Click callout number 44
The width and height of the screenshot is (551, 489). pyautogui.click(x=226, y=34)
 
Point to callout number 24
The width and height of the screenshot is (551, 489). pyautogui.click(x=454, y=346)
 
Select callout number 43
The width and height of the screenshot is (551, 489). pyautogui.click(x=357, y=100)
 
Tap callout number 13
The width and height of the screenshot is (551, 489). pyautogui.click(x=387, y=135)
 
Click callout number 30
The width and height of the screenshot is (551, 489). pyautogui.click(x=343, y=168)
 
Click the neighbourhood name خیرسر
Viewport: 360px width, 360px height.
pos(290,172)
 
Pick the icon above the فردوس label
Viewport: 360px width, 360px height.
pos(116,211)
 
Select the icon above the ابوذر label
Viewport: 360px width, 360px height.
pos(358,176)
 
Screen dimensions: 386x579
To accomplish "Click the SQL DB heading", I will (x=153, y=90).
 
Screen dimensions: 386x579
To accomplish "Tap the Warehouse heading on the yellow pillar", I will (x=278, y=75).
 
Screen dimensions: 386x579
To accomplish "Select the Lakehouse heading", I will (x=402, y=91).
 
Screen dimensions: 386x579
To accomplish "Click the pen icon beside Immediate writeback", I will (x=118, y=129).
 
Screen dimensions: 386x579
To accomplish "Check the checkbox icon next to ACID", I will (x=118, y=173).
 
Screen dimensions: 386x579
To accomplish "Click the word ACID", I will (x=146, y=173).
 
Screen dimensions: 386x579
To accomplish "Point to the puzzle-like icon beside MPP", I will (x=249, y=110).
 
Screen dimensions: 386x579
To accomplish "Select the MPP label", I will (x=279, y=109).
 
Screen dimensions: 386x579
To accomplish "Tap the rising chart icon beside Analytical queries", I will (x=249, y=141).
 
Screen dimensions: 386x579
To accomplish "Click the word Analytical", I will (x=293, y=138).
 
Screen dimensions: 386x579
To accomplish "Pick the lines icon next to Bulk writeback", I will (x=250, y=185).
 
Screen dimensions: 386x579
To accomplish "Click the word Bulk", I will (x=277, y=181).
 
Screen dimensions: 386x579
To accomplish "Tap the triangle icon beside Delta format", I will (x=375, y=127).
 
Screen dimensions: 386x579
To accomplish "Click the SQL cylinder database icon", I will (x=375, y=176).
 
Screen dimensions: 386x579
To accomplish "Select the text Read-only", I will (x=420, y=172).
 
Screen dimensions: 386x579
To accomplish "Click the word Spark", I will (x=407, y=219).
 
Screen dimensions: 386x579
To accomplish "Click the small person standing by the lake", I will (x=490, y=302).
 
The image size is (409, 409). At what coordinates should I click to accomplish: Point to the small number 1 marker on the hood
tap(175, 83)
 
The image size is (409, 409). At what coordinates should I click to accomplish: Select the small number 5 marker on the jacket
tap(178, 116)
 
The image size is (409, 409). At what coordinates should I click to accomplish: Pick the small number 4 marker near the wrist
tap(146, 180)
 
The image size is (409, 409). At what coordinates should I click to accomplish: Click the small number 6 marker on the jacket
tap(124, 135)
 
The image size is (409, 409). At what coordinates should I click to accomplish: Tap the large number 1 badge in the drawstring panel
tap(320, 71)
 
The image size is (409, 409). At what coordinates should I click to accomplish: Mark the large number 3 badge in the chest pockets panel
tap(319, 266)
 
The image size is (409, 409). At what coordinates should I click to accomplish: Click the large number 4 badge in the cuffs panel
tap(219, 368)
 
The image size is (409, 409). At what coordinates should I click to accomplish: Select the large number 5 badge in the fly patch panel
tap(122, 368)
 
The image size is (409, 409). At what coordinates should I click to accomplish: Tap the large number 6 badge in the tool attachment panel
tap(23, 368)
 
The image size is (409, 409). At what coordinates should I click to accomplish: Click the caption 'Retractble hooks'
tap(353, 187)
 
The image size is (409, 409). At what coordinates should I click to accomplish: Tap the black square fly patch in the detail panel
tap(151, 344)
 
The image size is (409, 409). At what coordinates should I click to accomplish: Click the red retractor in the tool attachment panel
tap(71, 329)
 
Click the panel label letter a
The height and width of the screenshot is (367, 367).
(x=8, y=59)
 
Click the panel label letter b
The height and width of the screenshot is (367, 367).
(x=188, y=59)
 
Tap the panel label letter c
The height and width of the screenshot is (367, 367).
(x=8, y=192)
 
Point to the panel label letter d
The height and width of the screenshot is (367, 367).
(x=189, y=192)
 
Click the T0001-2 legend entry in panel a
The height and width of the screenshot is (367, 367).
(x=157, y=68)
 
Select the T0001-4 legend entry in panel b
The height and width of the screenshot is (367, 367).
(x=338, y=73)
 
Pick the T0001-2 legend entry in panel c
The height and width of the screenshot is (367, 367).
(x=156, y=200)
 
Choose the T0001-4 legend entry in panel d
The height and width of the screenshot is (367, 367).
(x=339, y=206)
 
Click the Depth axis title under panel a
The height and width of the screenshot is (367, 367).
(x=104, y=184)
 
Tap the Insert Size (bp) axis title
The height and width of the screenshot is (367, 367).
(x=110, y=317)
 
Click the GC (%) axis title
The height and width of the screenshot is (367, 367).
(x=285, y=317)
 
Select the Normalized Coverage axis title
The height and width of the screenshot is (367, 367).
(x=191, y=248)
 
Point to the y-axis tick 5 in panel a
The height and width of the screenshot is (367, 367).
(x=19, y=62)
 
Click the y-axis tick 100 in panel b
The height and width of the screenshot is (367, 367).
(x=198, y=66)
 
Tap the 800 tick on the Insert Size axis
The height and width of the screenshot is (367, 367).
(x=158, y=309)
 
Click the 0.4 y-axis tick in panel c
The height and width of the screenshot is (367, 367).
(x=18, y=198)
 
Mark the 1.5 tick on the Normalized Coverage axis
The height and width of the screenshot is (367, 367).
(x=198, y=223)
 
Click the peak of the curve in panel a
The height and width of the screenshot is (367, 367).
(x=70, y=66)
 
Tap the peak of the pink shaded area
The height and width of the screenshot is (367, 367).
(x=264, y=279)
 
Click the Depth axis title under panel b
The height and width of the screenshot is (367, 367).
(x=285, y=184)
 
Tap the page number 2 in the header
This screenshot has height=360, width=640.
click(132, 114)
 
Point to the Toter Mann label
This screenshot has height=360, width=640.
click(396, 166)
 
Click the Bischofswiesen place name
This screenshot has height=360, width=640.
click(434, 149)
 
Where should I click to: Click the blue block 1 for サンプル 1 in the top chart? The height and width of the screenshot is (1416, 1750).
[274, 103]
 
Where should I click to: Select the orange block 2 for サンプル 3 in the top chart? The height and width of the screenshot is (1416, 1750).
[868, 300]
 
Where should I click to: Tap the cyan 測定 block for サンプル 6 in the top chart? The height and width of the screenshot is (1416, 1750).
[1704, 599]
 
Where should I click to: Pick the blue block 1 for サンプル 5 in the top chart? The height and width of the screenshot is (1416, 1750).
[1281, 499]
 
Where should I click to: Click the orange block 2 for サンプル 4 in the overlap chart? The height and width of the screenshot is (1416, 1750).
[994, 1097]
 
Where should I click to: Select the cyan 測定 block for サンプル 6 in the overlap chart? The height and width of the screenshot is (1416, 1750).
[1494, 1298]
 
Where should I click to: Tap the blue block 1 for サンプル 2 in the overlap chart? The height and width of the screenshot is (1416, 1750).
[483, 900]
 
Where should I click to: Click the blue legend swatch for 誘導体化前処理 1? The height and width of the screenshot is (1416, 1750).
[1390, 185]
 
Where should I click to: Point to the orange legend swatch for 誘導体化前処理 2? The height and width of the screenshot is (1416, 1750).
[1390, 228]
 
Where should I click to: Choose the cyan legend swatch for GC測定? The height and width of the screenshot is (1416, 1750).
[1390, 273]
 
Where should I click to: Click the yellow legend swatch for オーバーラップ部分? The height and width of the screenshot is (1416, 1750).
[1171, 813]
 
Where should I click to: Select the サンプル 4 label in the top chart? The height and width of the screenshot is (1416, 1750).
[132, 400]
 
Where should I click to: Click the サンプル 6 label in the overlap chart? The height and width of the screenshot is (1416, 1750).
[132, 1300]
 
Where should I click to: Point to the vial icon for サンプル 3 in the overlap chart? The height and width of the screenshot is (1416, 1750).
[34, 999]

What is asked. Please output the lines of the data above as a numbered list, from the line with "Tap the Insert Size (bp) axis title" to the line with "(x=158, y=309)", including both, and leave out the blank lines.

Exercise answer.
1. Tap the Insert Size (bp) axis title
2. The height and width of the screenshot is (367, 367).
3. (x=110, y=317)
4. Click the GC (%) axis title
5. The height and width of the screenshot is (367, 367).
6. (x=285, y=317)
7. Select the Normalized Coverage axis title
8. The height and width of the screenshot is (367, 367).
9. (x=191, y=248)
10. Point to the y-axis tick 5 in panel a
11. The height and width of the screenshot is (367, 367).
12. (x=19, y=62)
13. Click the y-axis tick 100 in panel b
14. The height and width of the screenshot is (367, 367).
15. (x=198, y=66)
16. Tap the 800 tick on the Insert Size axis
17. The height and width of the screenshot is (367, 367).
18. (x=158, y=309)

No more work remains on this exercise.